◆ Text provided ◆
--------

The Georgetown men’s basketball team has won its past eight games against crosstown foe American, and there’s little evidence to suggest the outcome will be different when the 15th-ranked Hoyas host the 4-7 Eagles on Saturday at Verizon Center.
But that’s not to say the game won’t pose a challenge for both teams as they scramble to make 11th-hour strides before launching into their respective conference seasons.
“The operative word for us right now is improvement,” said American Coach Jeff Jones, whose Eagles boast skilled perimeter shooters and the potential for a strong inside presence but have battled inconsistency.
Against the deeper, longer and more athletics Hoyas, American’s priority will be two-fold: setting a measured tempo to mitigate Georgetown’s explosiveness and limiting the turnovers that almost certainly would lead to easy baskets in transition.

--------

◆ Record set ◆
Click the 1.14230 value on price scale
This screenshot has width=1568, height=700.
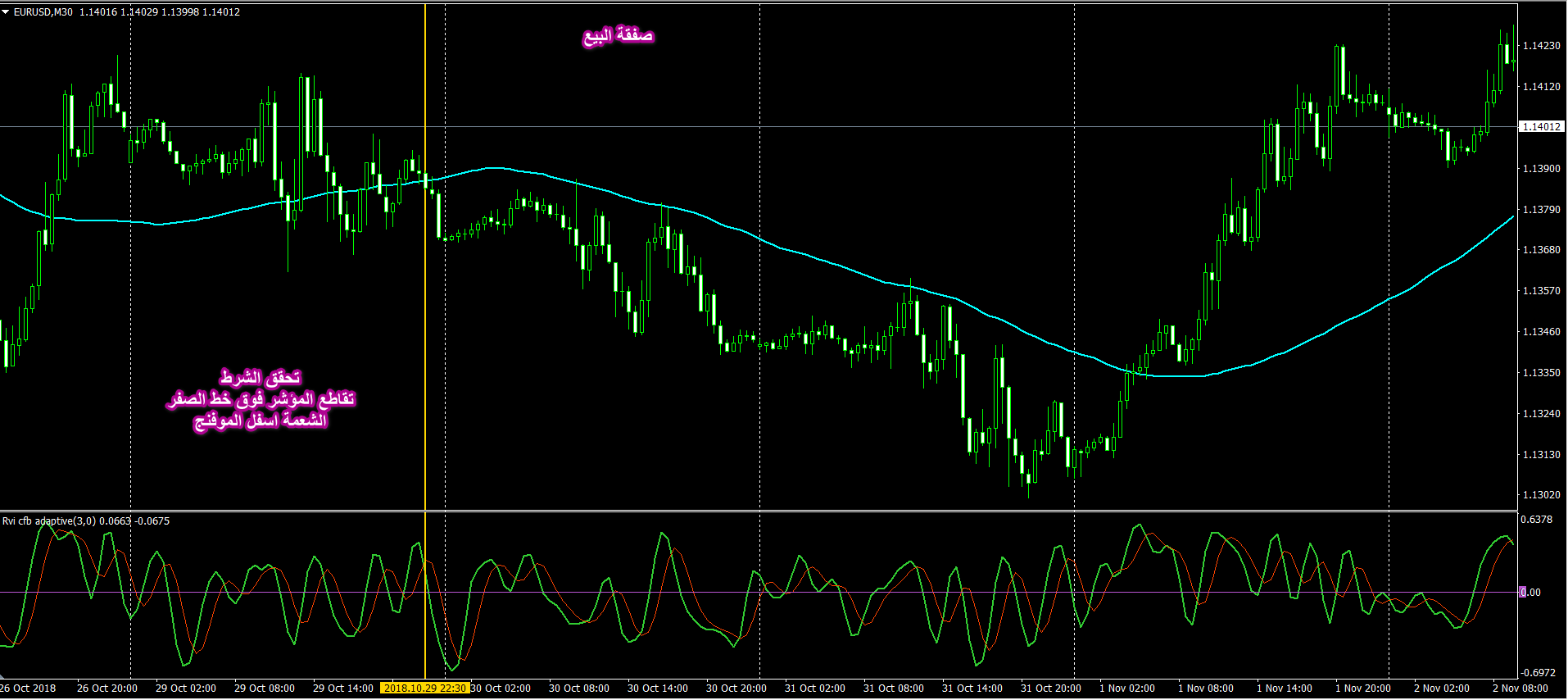[1541, 46]
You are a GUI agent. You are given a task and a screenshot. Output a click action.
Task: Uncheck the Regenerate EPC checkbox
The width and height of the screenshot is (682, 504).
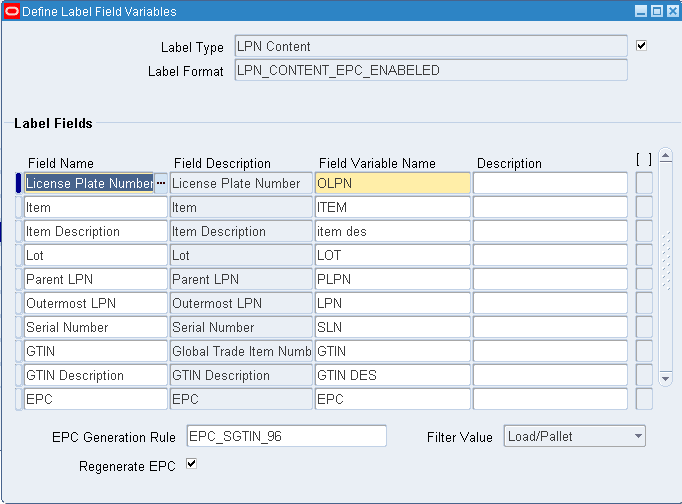click(191, 464)
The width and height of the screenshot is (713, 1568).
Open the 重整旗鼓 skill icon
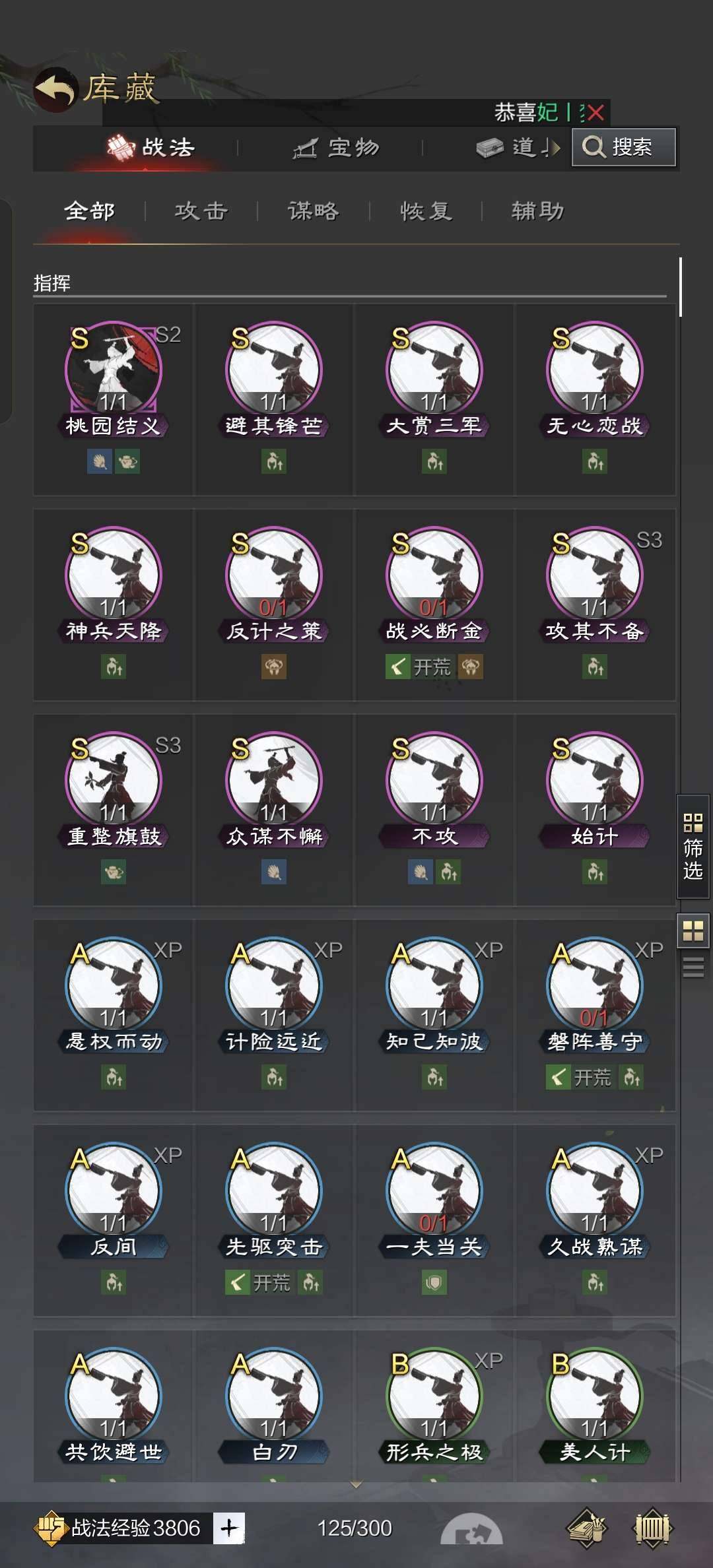(x=114, y=779)
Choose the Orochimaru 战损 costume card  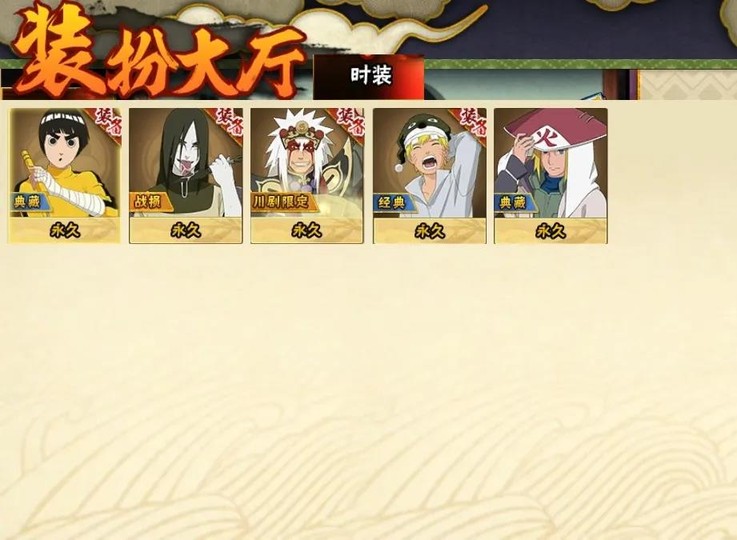[x=186, y=176]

--------

◆ Required actions ◆
a. In the game preview, why does American want to limit turnovers against Georgetown?
b. Please copy everything from "Against the deeper, longer" down to "baskets in transition." in the game preview.
The items are unrelated to the game preview.

◆ Solutions below ◆
a. Turnovers would almost certainly lead to easy baskets in transition for Georgetown.

b.
Against the deeper, longer and more athletics Hoyas, American’s priority will be two-fold: setting a measured tempo to mitigate Georgetown’s explosiveness and limiting the turnovers that almost certainly would lead to easy baskets in transition.